I didn’t shred anything, I didn't layer, I didn't turn it. Just stacked bricks in a circle about 33 inches across, filled as I went, and whenever it got full I added another couple rows of bricks and kept going. Started in 2022 and kept adding through 2023.

The towers also doubled as a privacy screen from my neighbour, and adds some architectural interest in winter.

Anyway, I finally started taking one apart and I’m honestly shocked at how gorgeous this compost is.

I’m just pulling the bricks off row by row and scooping it out by hand into 5 gallon buckets, no sifting really needed.

So far I’ve pulled about 15 buckets of compost and have less than a bucket of sticks. And even those are mostly soft enough to crumble or snap. I’ll just throw them back into the next pile.

The texture is unreal. Super fine, fluffy, loose, and smells amazing. Lots of fungal activity from all the wood. Even the thicker stuff like bamboo has darkened and softened a lot. It’s still there, but it snaps easily now so it’s going back in for round two.
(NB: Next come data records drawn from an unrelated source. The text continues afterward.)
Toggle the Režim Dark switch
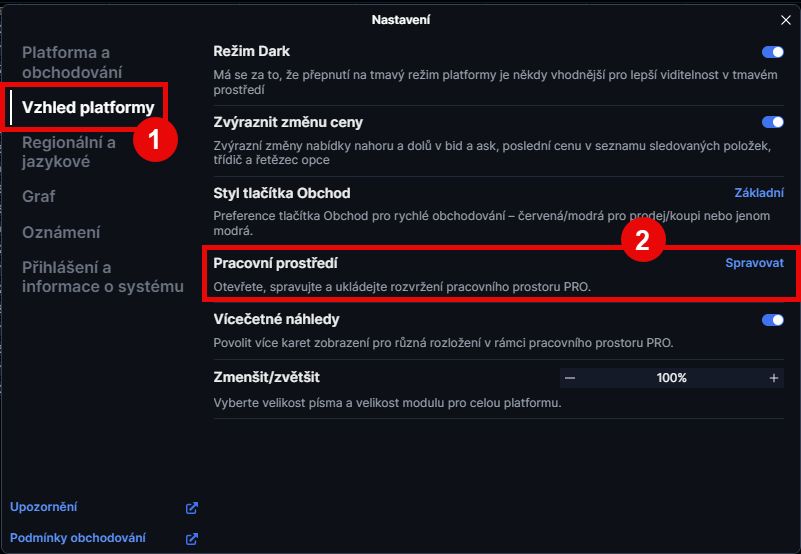 click(772, 52)
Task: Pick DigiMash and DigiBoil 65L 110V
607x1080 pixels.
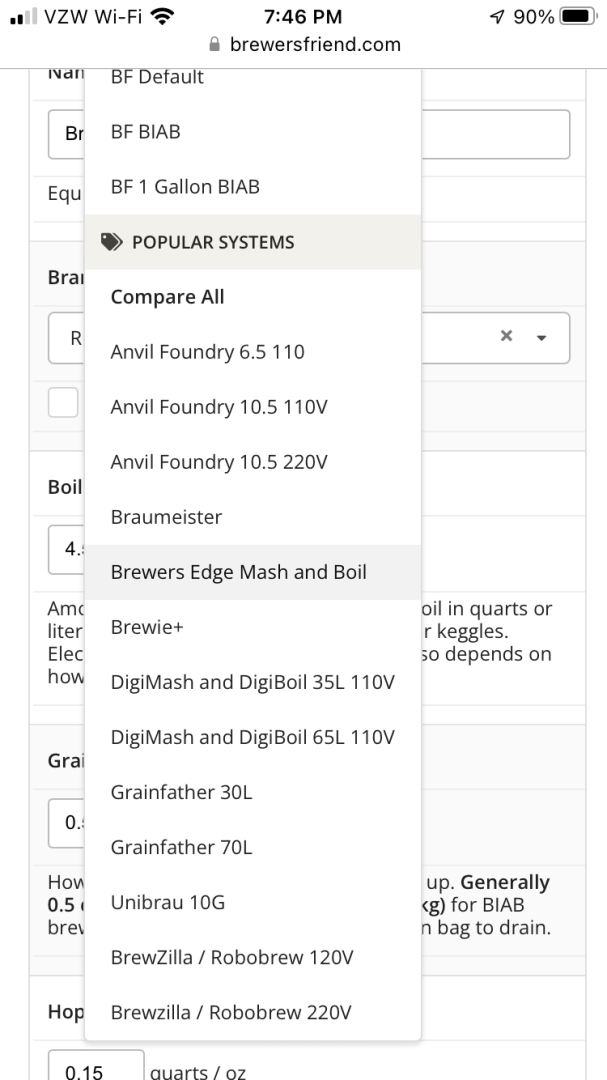Action: point(252,737)
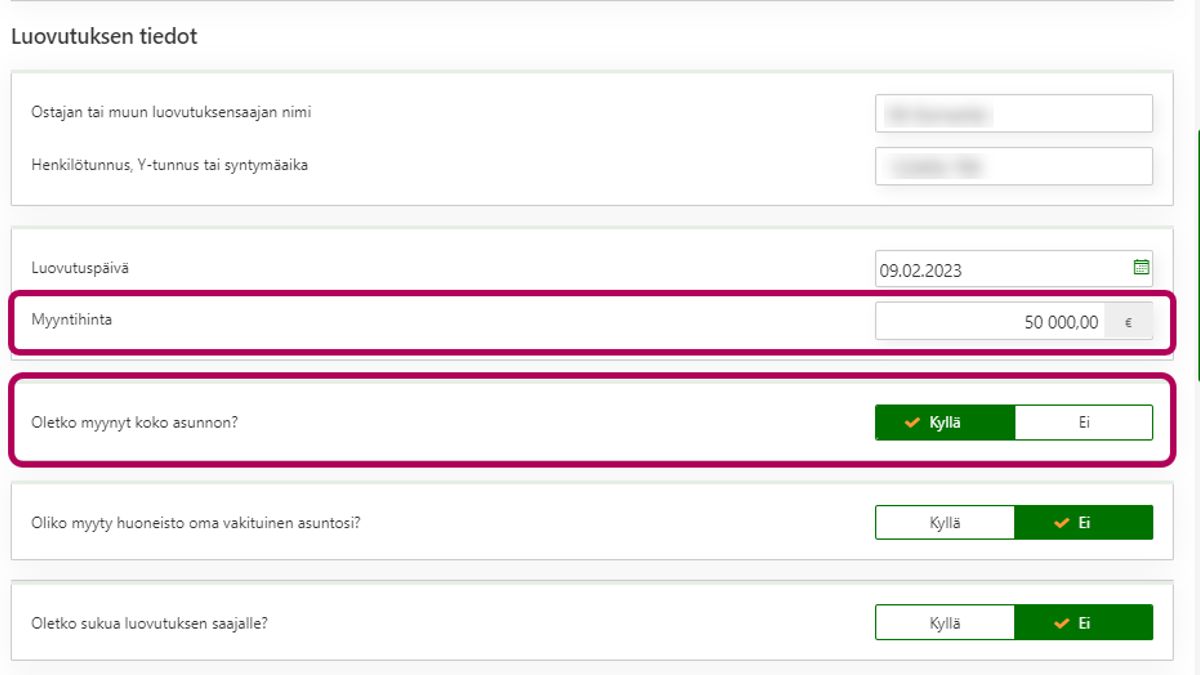
Task: Pick Ei for 'Oletko sukua luovutuksen saajalle?'
Action: [1083, 623]
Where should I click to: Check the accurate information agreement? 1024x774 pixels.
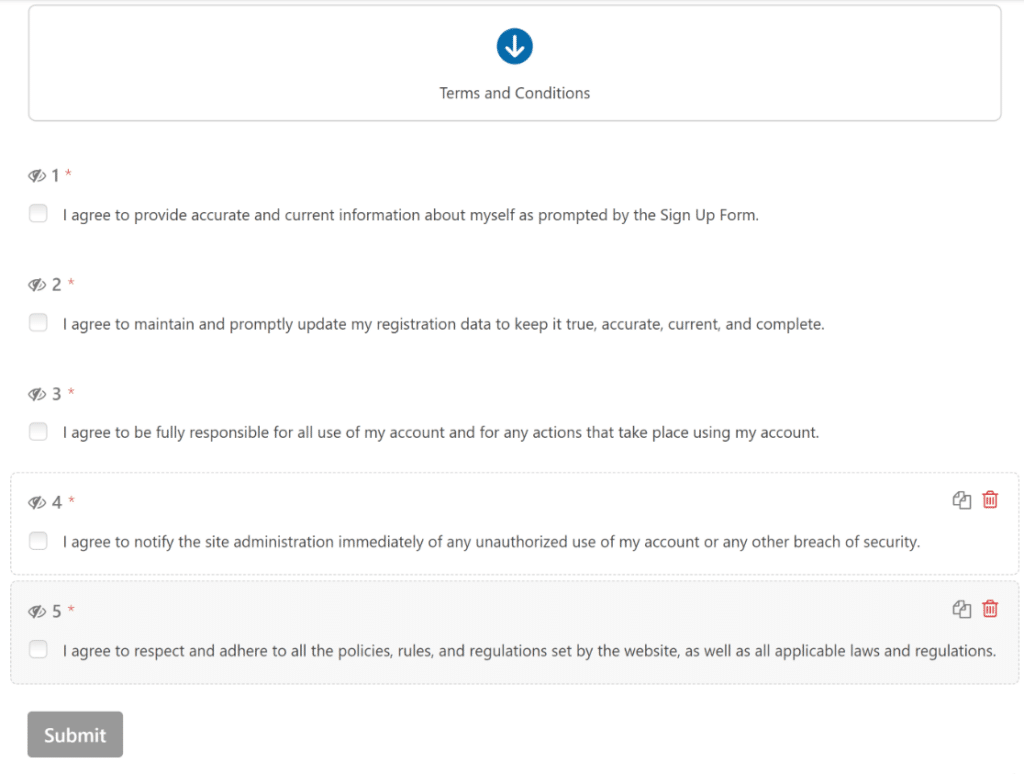[38, 213]
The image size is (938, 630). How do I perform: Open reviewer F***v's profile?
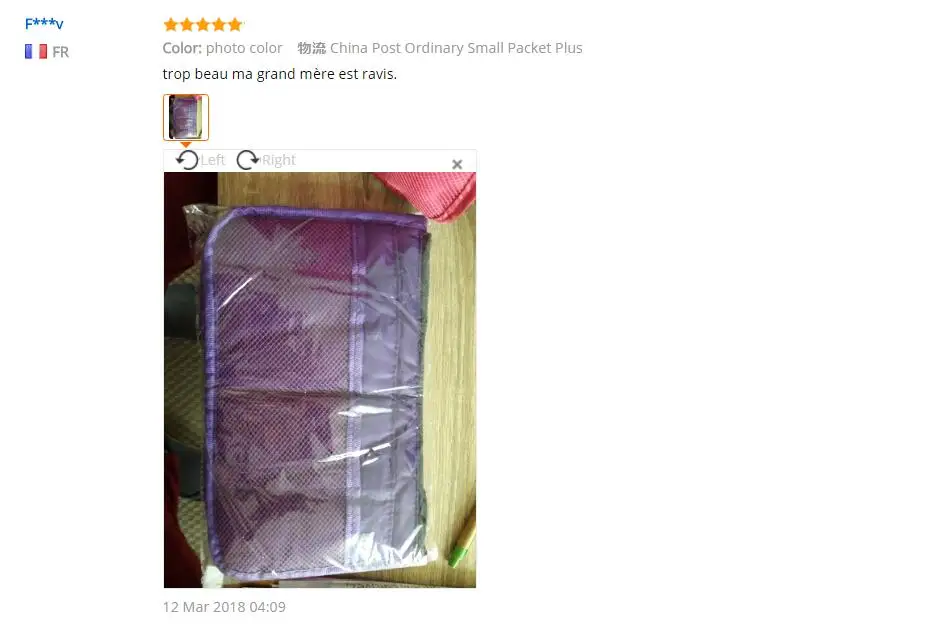point(44,23)
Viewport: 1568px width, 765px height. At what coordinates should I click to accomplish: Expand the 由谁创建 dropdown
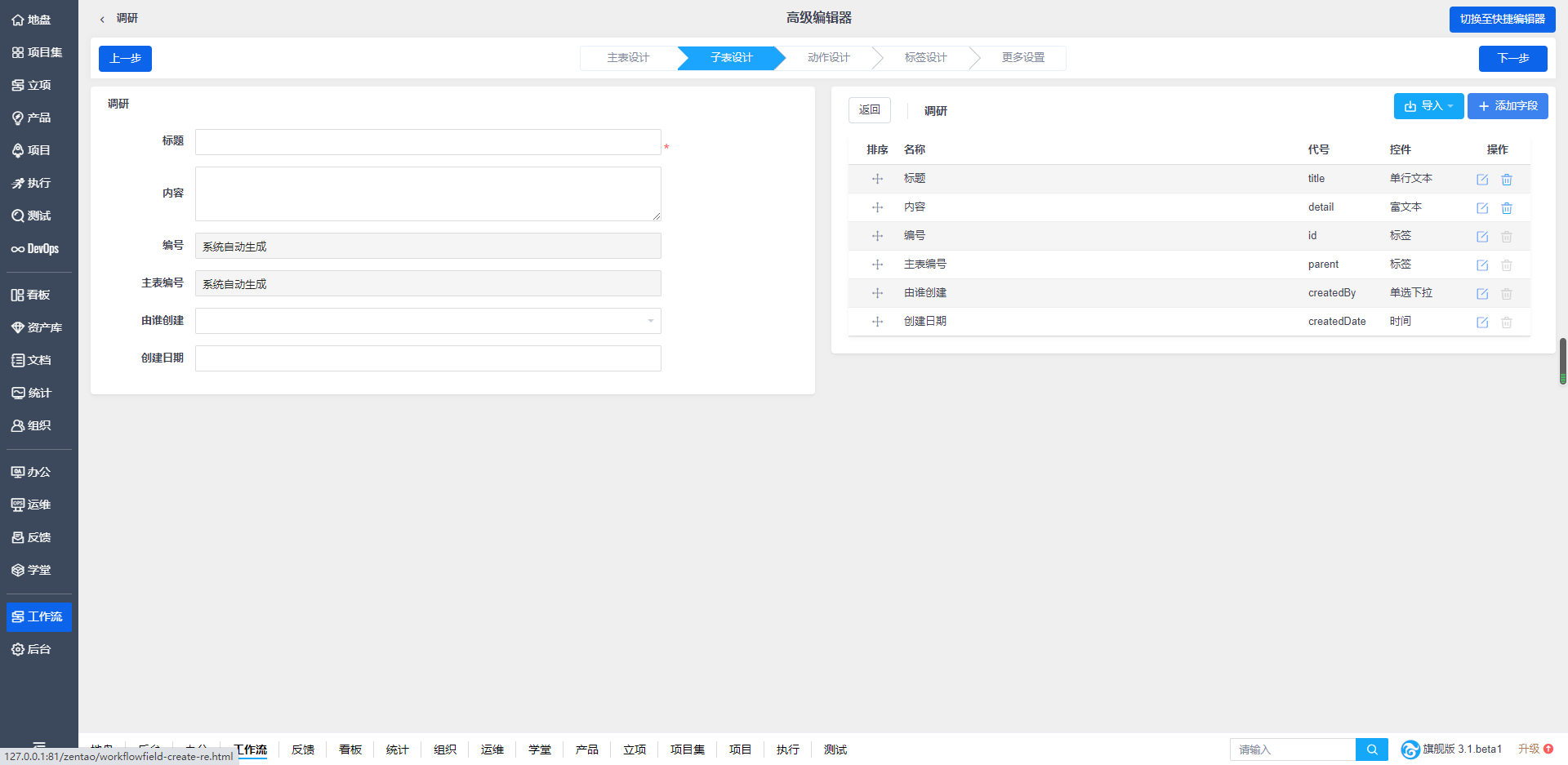(x=427, y=321)

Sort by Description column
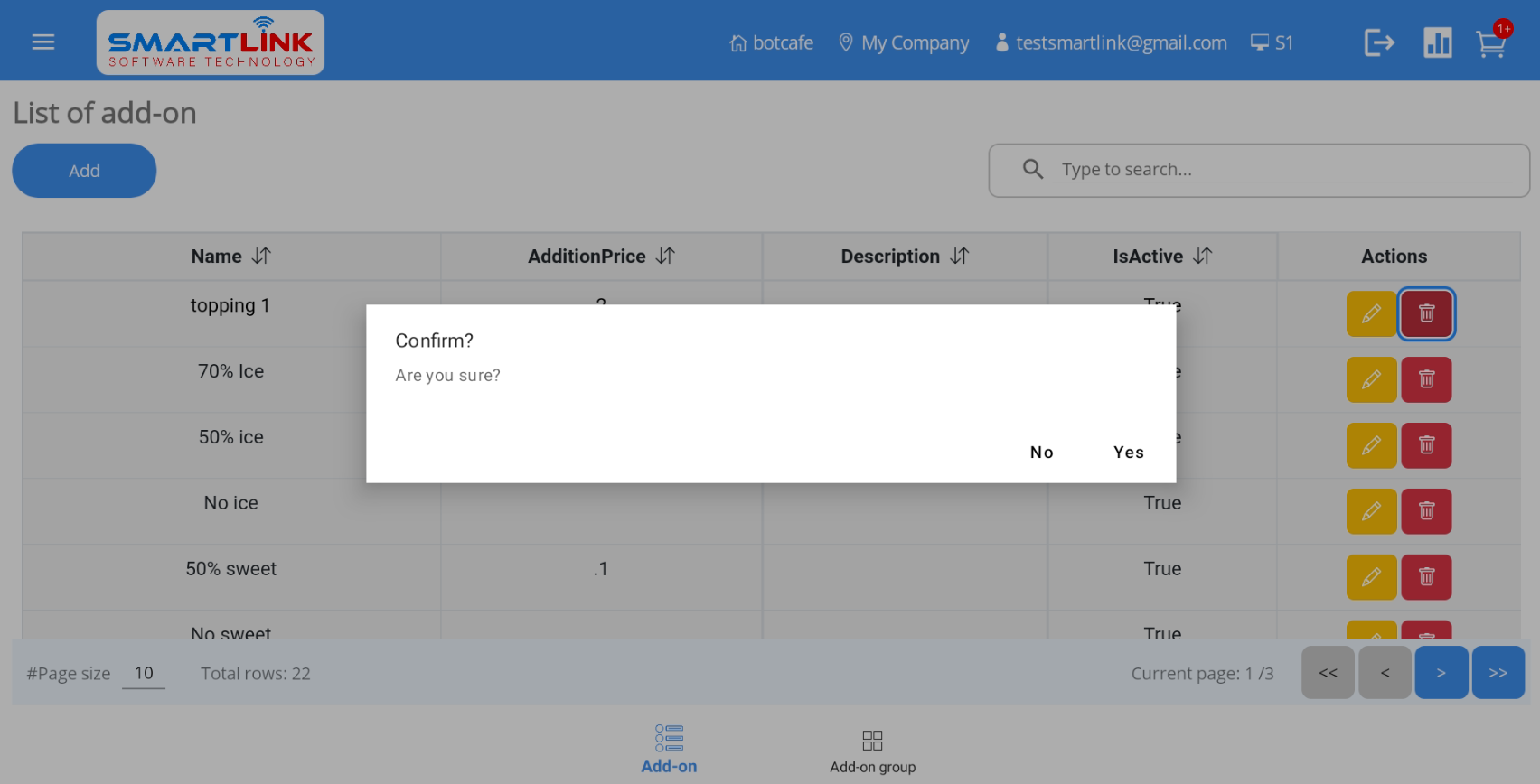pyautogui.click(x=960, y=257)
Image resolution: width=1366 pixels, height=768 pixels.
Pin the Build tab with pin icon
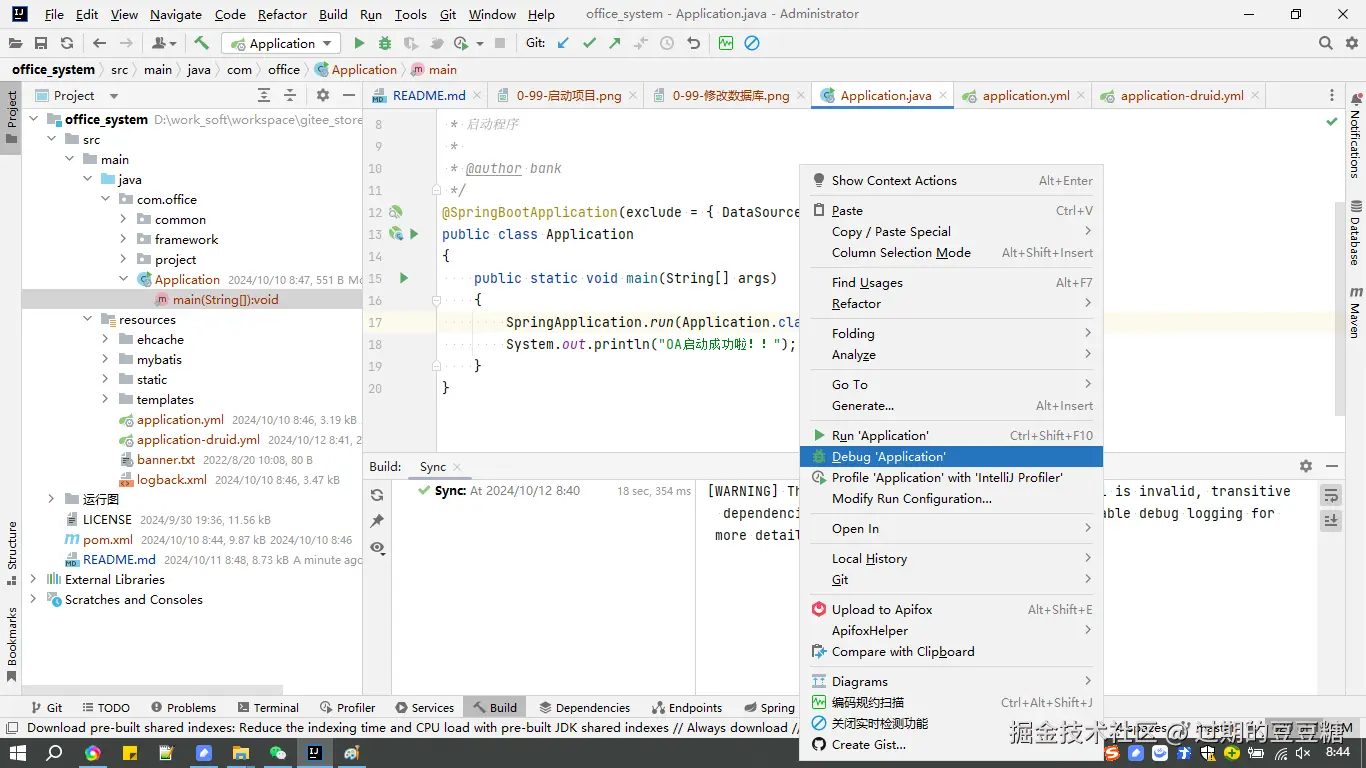[x=377, y=521]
For scale, the material in this bin had settled to about 4 and a half feet tall. At 33 inches diameter that works out to roughly 800 litres, or about 210 gallons of compost. I haven't started unstacking the second bin, so I'm not sure how much that one has settled.

I’ve already topped one garden bed with a few inches of it (no dig, tomatoes going in there this year) and it looks incredible.

This was almost a zero effort system. I just dumped stuff in and ignored it. No turning, no chopping, no balancing greens and browns beyond whatever happened naturally. I really throught it would still be super rough and not broken down.

Even stacking the bricks was low effort, as I stacked as I went. Ditto for harvesting, I've harvested some, and I'm just unstacking slowly as I go. If I wanted to stop where I am, I could easily plant squash or tomatoes in the base of the tower, using it as a raised bed for a season.

When I finish emptying this one I’m just going to restack the bricks and start again. I used the base ring from a Dalek style composter as a guide to get the circle right, then just built up from there.

I really didn't expect such fine compost, I feel like I won the lottery, just as I was stressing about my hot compost taking too long and not having compost for spring planting. What a nice surprise.

by Clover_Point

9 Comments

  1. botulinumtxn

    Compost really is that easy honestly. You can make it as easy as you want. I’m not sure I’d like your design but if it works for you that’s all that matters. The Final result looks great though!

  2. Exciting_Ad1274

    Prob holds heat and lets air in pretty good

  3. Occufood

    Well damn! I know what I’m doing with my unused bricks!

  4. angus_the_red

    Awesome idea to use up spare bricks you have laying around.  

  5. somniopus

    My best compost always came from these sorts of piles. I didn’t even bother containing my last one since the yard was private enough I didn’t gaf lol

    It’s so satisfying!

  6. pauvenpatchwork

    Do you think you will assess your next compost tower after a shorter interval, like 6-12 months? Curious how fast this breaks down

  7. wettale1234

    Wish I had unused bricks laying around because I would do this in a heart beat

  8. platoprime

    That is gorgeous! Not that there’s anything wrong with a compost pile on the ground or surrounded by pallets but this looks real nice.